The governor met with indigo farmers to discuss the pollution issues which also were of great concern to ranchers as the pollution of creeks and streams threatened to ruin the water sources for their livestock. A short time later, he announced two laws to regulate the industry, possibly the first environmental laws ever written in this region. One law stated:

"It is hereby ordered and directed: That every person who shall make Indigo, shall cause the weed to be burned, as soon as it possibly can be burnt, after coming out of the Vat or Steeper, and no person shall be permitted to convey the water, from his or her vat into any Creek or other Waters, made use of by the inhabitants, for the use of their family or stock, and if any indigo works have already been erected, without attention to this important measure, such works shall be removed, or so differently constructed as to remedy this great evil of injuring the water."

Victor Collot, a French military officer who was sent on a reconnaissance mission down the Ohio and Mississippi rivers in 1796, had a glimpse of the industry in its final days.

"Independently of the variety of accidents which render the cultivation of the plant very hazardous in the country where the indigo grows," wrote Collot, "the root of that...is liable to be pricked by a small worm, which, from the extreme humidity of the ground, abounds in this part and destroys the plant. The harvests have been known to fail two or three years successively."

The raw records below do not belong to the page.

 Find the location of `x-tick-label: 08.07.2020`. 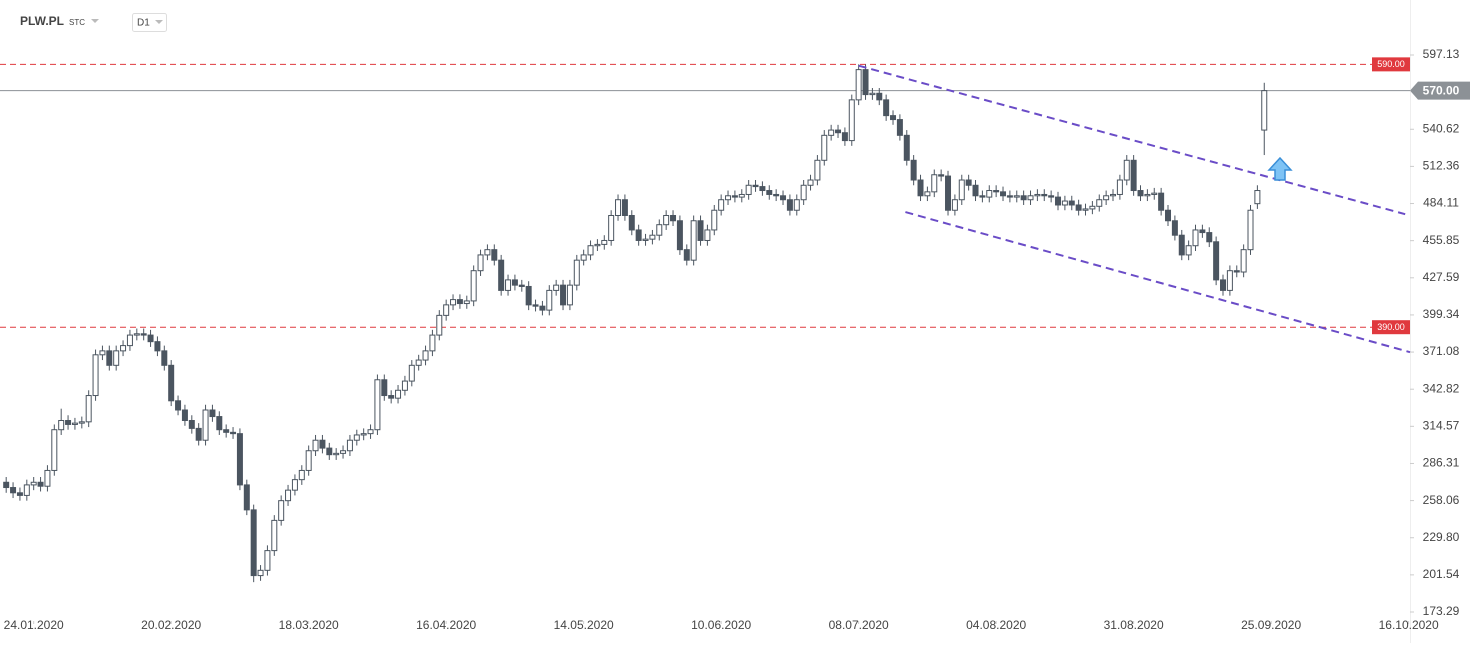

x-tick-label: 08.07.2020 is located at coordinates (859, 625).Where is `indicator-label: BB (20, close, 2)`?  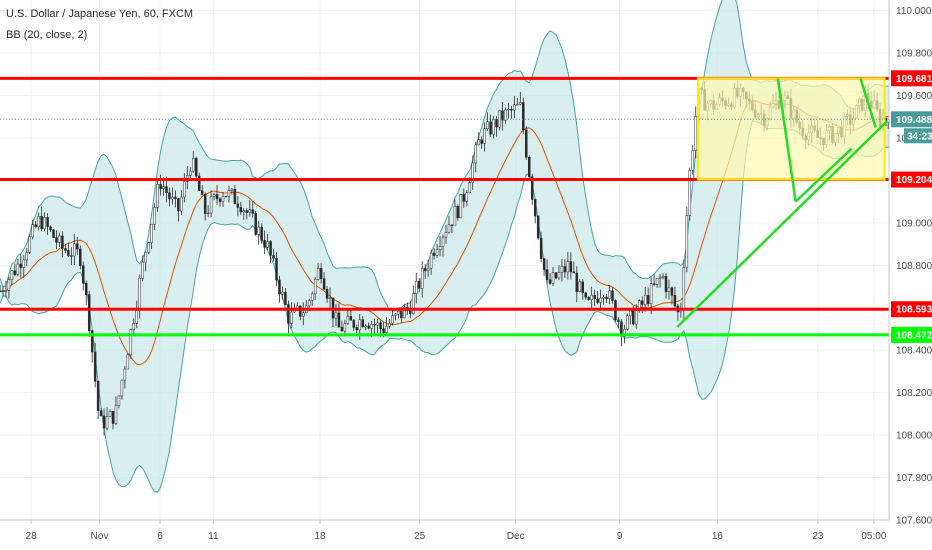
indicator-label: BB (20, close, 2) is located at coordinates (46, 35).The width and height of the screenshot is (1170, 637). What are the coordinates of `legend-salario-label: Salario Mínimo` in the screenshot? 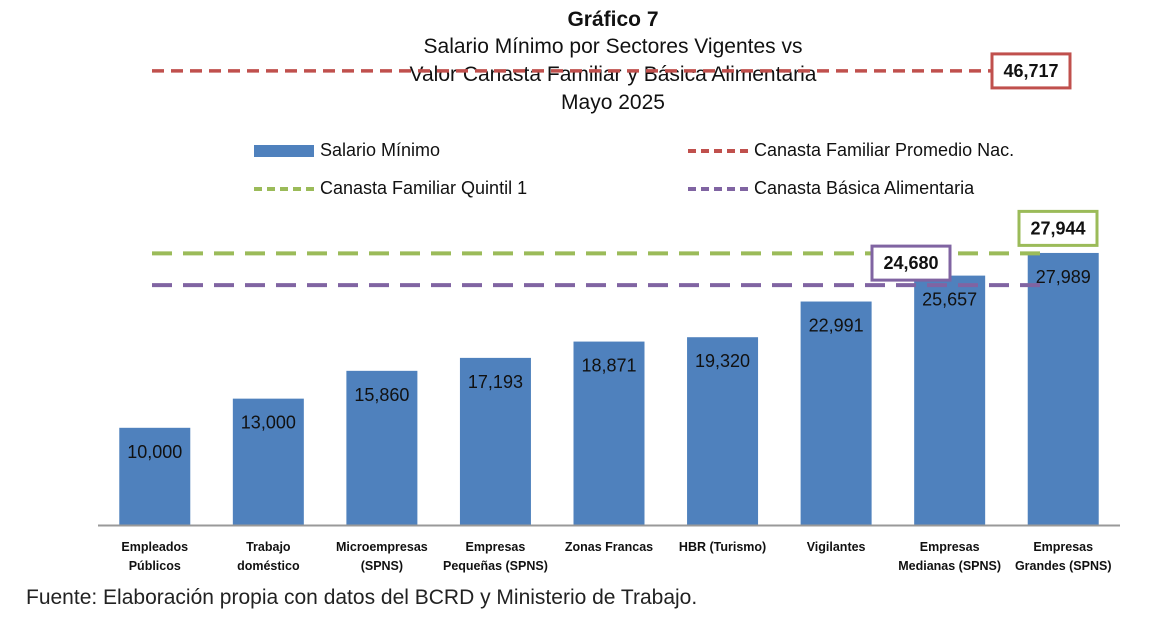 It's located at (380, 150).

Collot saw some "indigo works in ruins, and the planters reduced to growing maize and yams..."

Holmes said the exhaustion of the soil was another reason for the decline.

"Weather was always a factor because unless growing conditions were ideal," he said, "the indigo plant suffered. Blight and insects virtually ruined the entire indigo crop of 1796. Planters realized that indigo was too uncertain a business, and they gradually turned their attention to more lucrative and less risky crops such as cotton and sugar."

Holmes reported that by 1800 "a single ship sometimes carried...indigo to the world markets, but it was just as likely that a ship would arrive at New Orleans with foreign indigo for Louisiana settlers."